Specialties Emergency Nursing Q/A

And did you have to treat them?

I am just curious. Your stories always seem to either crack me up or shake my head in amazement.

Thanks for sharing ?

Last night in the wee am hours.....I inhaled my crack pipe!!!!:chuckle

Also last night. pt. brought by EMS passed out, officer escort, the problem...pt. too drunk to go to jail!!!:rotfl: SO THATS HOW YOU GET OUT OF IT!!

i took care of a patient when she got out of icu - she had inhaled the brillo pad used as a filter on her crack pipe. it stuck in the back of her throat and her boyfriend attempted to dislodge it using a screwdriver! she ended up with multiple lacerations and potentially life threatening swelling as a result. takes all kinds :uhoh3:

Specializes in ICU,ER.
i took care of a patient when she got out of icu - she had inhaled the brillo pad used as a filter on her crack pipe. it stuck in the back of her throat and her boyfriend attempted to dislodge it using a screwdriver! she ended up with multiple lacerations and potentially life threatening swelling as a result. takes all kinds :uhoh3:

Darwinism at its finest.

Specializes in Emergency room, med/surg, UR/CSR.
Darwinism at its finest.

And what are you doing up at this hour young lady?! :chuckle Shouldn't you be resting and gestating? :chuckle Have a good leave!!

Miss you,

Pam

Specializes in ER, ICU, L&D, OR.

Just had one come in by EMS with a large blister on his member

Dx too much time in front of a computer with Media and cybering

Me, I had no sympathy for him

Specializes in ER.

had a 20-something female arrive via EMS for a headache for the past 1/2 hour. didnt take anything OTC for it. 2 tylenol and she was on her way when the headache resolved about 20 minutes later. she asked for a dinner tray. i gave her the D/C papers and told her there was a McD's around the corner.
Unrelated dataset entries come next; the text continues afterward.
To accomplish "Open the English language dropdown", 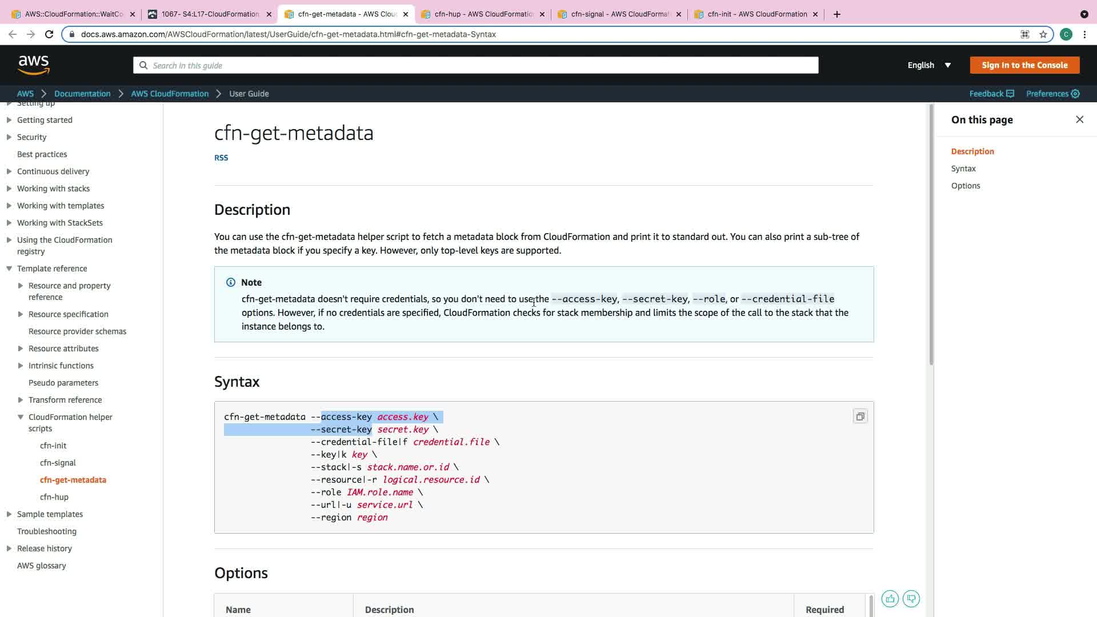I will click(x=929, y=65).
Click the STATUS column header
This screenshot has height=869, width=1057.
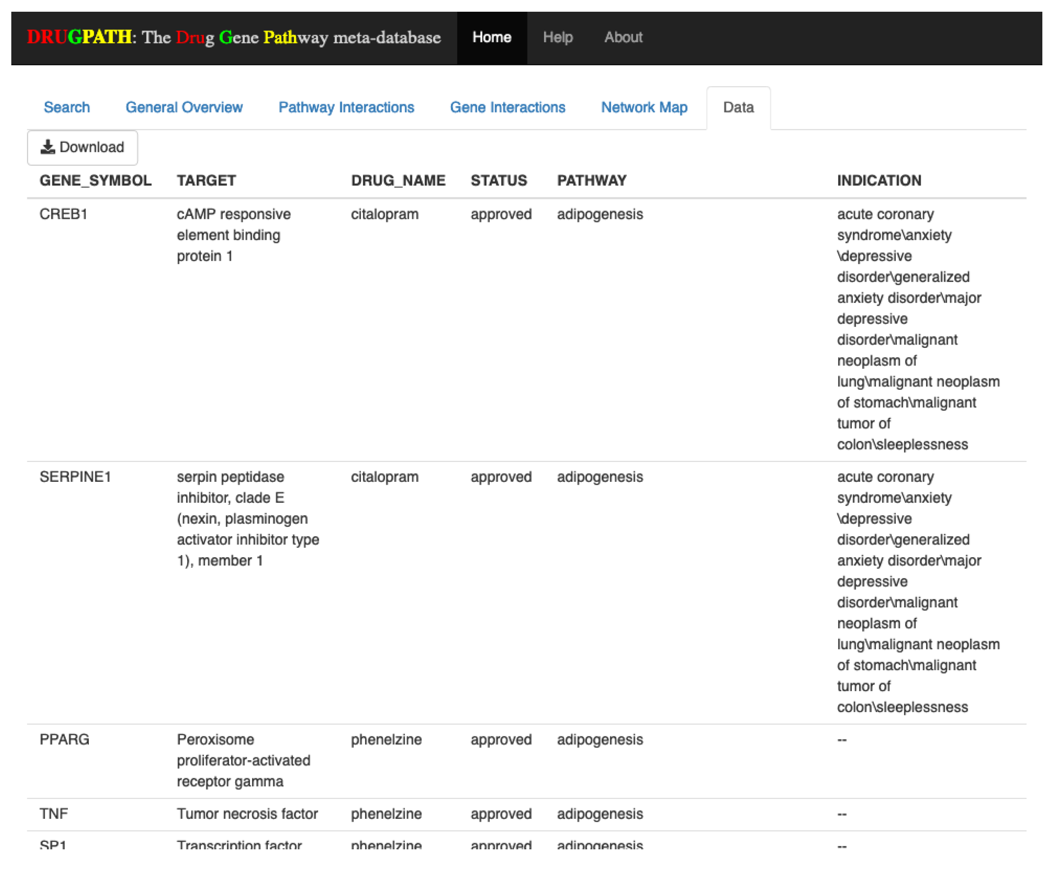498,181
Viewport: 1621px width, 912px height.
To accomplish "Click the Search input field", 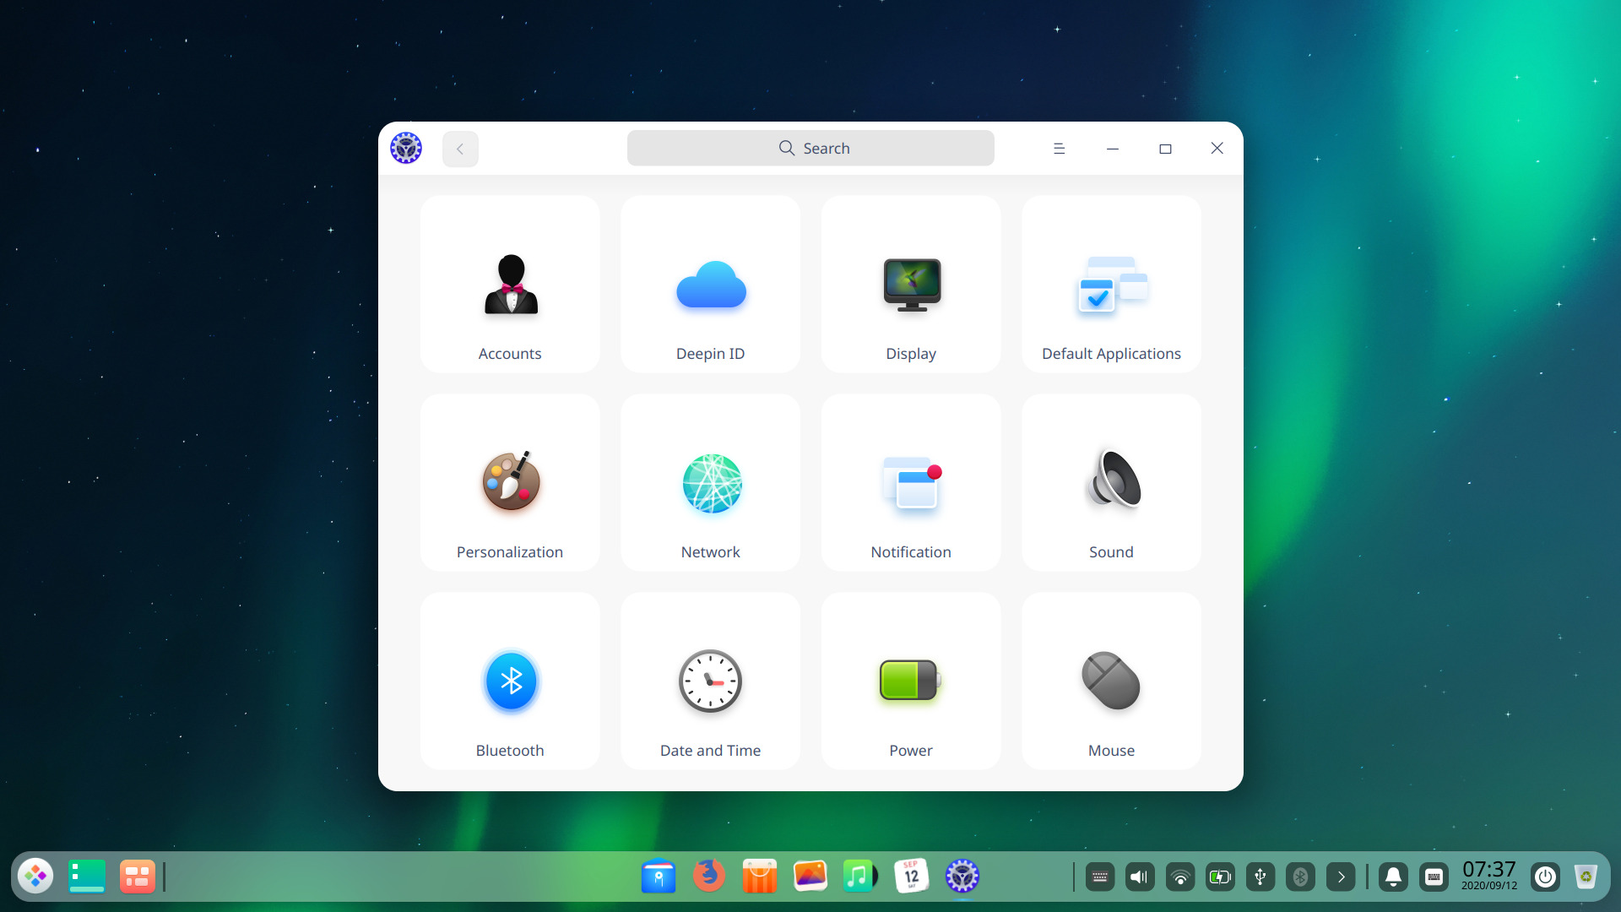I will [811, 148].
i wasnt too suprised to see she was on the free care list.

Once upon a time we had a middle aged man present with the c/o having a rubber fishing worm up his member. He claimed his Dr. told him to insert it into his urethra if he had trouble urinating....ok then...:chuckle . The real bummer was the little sucker swam upstream and was happily floating in the guy's bladder. The OR team truely loved being called in to go bait hunting. And then in PACU the guy says he hoped that people weren't talking about him, he was just doing what the Dr. instructed:rolleyes:

Specializes in ICU,ER.
And what are you doing up at this hour young lady?! :chuckle Shouldn't you be resting and gestating? :chuckle Have a good leave!!

Miss you,

Pam

~~sigh~~ I know this sounds terribly sad...but I am going to miss work and all of you crazy people.

As far as "this hour" goes....you know...it's the night shift thang..... :chuckle

As I type this, I am washing baby clothes and getting ready to pack for the hospital. funfun. (actually, it really is, hehe)

Hugs,

Leah

ooooh! i got another one. i saw this lady peeing standing up! and i'm sure it was a woman. she was peeing on to a bed pan that was on the floor. The 30 year old son was trying to keep the curtains closed cuz he was kind of embarrassed that his mom was peeing like a man! HIPPA's not being violated is it?

Okay, this is still a strange subject for me but seriously, there was an actual article floating around the internet written by none the less and RN teaching women how to pee standing up! Gues we know what that woman likes to read! :rotfl:

Specializes in Critical care.
a middle aged male pt with a good sized mackerel loged in his rectum. i guess he didn't know that fins only go one way, it made for very a interesting ct scan.

that's life in san francisco.

rintime

holy mackerel batman (sorry it's a word association thing)

Specializes in Critical care.

Okay here is one. Had a guy come to the ER with a Hickory Farms summer sausage up his &*()&^%. When asked how is got there he said well, " I was hungery and lonely and unfortunately I am still hungery.":smackingf

Also had a husband and wife come into the ER looking for Viagra, triage nurse asked why they were in the ER the husband stated that, " the old bat finally said yes and I've waited to long to let this opportunity go.":selfbonk:

Just read an article on Friday about some 45 year old man who died in a Washington ER from a perforated colon after having sex with his horse. Unbelievable story. There are definitely some strange things happening in this world!!

Specializes in Public Health, DEI.

A couple years ago, there was a story on the radio about a man presenting to ED with an unfortunate injury resulting from inappropriate use of a ball washer at the golf course. An ED nurse friend of mine once remarked that stupidity keeps them in business.